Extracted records
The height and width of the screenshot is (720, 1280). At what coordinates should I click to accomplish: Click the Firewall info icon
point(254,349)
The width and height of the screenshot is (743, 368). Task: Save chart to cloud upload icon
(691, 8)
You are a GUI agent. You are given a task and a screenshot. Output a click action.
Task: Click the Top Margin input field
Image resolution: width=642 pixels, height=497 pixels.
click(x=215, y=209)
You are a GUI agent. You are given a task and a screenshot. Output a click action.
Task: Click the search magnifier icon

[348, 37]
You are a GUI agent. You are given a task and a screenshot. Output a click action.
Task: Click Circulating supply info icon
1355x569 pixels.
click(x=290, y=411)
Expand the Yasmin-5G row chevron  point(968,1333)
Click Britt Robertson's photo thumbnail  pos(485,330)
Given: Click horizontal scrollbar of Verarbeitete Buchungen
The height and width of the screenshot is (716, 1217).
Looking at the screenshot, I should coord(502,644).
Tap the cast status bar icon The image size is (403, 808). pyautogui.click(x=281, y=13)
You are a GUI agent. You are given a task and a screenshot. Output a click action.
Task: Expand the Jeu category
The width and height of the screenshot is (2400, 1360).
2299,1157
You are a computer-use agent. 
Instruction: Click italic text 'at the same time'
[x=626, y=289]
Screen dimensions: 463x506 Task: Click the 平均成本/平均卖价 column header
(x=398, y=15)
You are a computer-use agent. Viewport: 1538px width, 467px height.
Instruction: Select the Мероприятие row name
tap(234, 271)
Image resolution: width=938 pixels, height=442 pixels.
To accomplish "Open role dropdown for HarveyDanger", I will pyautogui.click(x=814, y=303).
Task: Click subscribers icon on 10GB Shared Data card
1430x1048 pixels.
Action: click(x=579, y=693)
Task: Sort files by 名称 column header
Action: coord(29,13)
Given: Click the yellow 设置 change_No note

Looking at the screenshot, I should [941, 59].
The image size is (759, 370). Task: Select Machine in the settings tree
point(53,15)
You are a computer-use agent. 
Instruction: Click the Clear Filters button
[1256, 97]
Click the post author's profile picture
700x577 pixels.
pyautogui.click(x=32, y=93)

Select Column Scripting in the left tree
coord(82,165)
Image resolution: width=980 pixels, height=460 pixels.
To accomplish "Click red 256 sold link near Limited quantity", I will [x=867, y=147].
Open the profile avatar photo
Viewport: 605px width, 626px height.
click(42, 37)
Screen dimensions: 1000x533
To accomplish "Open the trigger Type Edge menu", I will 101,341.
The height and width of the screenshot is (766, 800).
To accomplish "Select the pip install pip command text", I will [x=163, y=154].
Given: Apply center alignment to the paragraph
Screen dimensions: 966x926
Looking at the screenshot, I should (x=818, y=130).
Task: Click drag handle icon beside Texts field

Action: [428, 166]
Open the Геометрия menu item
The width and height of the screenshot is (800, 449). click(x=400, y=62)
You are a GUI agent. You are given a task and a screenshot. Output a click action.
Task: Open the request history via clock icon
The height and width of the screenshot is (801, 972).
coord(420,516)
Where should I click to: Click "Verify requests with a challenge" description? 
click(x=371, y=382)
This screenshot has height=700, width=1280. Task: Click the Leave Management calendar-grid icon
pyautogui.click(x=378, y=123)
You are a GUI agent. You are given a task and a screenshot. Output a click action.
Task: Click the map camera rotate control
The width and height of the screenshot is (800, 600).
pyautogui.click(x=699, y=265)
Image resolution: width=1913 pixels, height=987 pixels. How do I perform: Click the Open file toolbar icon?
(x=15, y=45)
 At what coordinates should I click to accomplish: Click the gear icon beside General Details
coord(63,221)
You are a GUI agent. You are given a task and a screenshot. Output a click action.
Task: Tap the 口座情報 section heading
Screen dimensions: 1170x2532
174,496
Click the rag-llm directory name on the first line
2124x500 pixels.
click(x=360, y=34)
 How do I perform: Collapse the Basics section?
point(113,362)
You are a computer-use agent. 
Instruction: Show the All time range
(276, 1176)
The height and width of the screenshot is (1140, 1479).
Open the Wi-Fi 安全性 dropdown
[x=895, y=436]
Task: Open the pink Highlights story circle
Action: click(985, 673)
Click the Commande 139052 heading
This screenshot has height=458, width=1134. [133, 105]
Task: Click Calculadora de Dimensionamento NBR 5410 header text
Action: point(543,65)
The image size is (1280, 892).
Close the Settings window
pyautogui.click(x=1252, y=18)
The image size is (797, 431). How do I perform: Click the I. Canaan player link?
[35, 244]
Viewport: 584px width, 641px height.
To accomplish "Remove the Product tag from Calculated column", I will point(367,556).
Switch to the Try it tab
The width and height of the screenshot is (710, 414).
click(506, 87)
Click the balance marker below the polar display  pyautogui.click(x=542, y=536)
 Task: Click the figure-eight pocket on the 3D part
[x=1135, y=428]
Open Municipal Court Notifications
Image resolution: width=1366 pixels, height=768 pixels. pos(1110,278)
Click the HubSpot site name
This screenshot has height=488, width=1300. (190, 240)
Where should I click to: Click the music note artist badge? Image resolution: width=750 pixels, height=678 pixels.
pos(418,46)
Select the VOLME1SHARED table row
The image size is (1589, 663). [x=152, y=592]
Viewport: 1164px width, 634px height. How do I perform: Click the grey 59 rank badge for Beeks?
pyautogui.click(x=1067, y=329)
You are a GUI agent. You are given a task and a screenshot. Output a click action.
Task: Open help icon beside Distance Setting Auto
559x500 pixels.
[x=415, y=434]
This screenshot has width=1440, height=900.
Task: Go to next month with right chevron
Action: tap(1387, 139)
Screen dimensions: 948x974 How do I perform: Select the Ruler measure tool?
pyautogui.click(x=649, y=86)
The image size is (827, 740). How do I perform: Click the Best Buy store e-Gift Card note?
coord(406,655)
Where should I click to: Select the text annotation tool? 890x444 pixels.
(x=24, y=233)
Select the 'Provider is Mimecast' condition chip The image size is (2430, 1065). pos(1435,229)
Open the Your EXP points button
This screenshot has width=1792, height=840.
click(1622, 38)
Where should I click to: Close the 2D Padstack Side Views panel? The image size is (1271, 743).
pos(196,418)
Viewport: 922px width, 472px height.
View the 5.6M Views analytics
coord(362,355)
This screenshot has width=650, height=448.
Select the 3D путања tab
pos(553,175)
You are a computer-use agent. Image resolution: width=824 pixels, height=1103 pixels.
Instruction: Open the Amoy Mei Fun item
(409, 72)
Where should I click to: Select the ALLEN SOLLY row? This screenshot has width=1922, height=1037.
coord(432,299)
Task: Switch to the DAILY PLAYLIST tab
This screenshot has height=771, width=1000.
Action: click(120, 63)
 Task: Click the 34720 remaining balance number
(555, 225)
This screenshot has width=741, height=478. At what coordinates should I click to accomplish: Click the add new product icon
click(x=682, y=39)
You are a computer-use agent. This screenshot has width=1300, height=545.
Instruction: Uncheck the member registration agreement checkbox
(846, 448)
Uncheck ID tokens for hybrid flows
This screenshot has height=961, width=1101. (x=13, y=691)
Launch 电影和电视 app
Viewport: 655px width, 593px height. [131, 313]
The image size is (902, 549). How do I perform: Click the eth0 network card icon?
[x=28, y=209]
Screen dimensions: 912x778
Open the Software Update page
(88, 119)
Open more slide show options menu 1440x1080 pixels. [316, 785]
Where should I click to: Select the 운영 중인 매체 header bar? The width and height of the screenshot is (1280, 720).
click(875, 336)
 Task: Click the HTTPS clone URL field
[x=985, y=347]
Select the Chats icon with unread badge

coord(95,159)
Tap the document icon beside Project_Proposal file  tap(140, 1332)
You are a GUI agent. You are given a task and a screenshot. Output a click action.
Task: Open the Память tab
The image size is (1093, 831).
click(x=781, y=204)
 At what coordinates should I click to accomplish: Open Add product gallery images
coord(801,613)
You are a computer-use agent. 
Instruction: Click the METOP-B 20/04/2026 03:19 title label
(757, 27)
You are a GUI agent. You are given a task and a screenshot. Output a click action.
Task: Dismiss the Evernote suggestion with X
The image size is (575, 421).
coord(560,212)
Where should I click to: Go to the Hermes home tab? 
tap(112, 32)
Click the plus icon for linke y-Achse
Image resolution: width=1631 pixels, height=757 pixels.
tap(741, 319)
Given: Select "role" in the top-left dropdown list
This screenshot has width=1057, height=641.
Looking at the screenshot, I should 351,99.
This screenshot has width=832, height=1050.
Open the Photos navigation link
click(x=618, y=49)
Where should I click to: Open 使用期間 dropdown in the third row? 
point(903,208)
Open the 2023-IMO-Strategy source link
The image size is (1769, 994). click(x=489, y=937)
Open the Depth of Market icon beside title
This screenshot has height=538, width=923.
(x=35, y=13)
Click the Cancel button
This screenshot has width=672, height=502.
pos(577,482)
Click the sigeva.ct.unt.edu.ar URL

**TASK INSTRUCTIONS:**
Begin with the first line of the records and finish with the line containing "Task: Expand the Jeu category". Reproduce those lines exactly, both ends included, and nothing else.

**RESPONSE BELOW:**
The height and width of the screenshot is (720, 1280). At what coordinates should I click to accomplish: Click the Firewall info icon
point(254,349)
The width and height of the screenshot is (743, 368). Task: Save chart to cloud upload icon
(691, 8)
You are a GUI agent. You are given a task and a screenshot. Output a click action.
Task: Click the Top Margin input field
Image resolution: width=642 pixels, height=497 pixels.
click(x=215, y=209)
You are a GUI agent. You are given a task and a screenshot. Output a click action.
Task: Click the search magnifier icon

[348, 37]
You are a GUI agent. You are given a task and a screenshot. Output a click action.
Task: Click Circulating supply info icon
1355x569 pixels.
click(x=290, y=411)
Expand the Yasmin-5G row chevron  point(968,1333)
Click Britt Robertson's photo thumbnail  pos(485,330)
Given: Click horizontal scrollbar of Verarbeitete Buchungen
The height and width of the screenshot is (716, 1217).
Looking at the screenshot, I should coord(502,644).
Tap the cast status bar icon The image size is (403, 808). pyautogui.click(x=281, y=13)
You are a GUI agent. You are given a task and a screenshot. Output a click action.
Task: Expand the Jeu category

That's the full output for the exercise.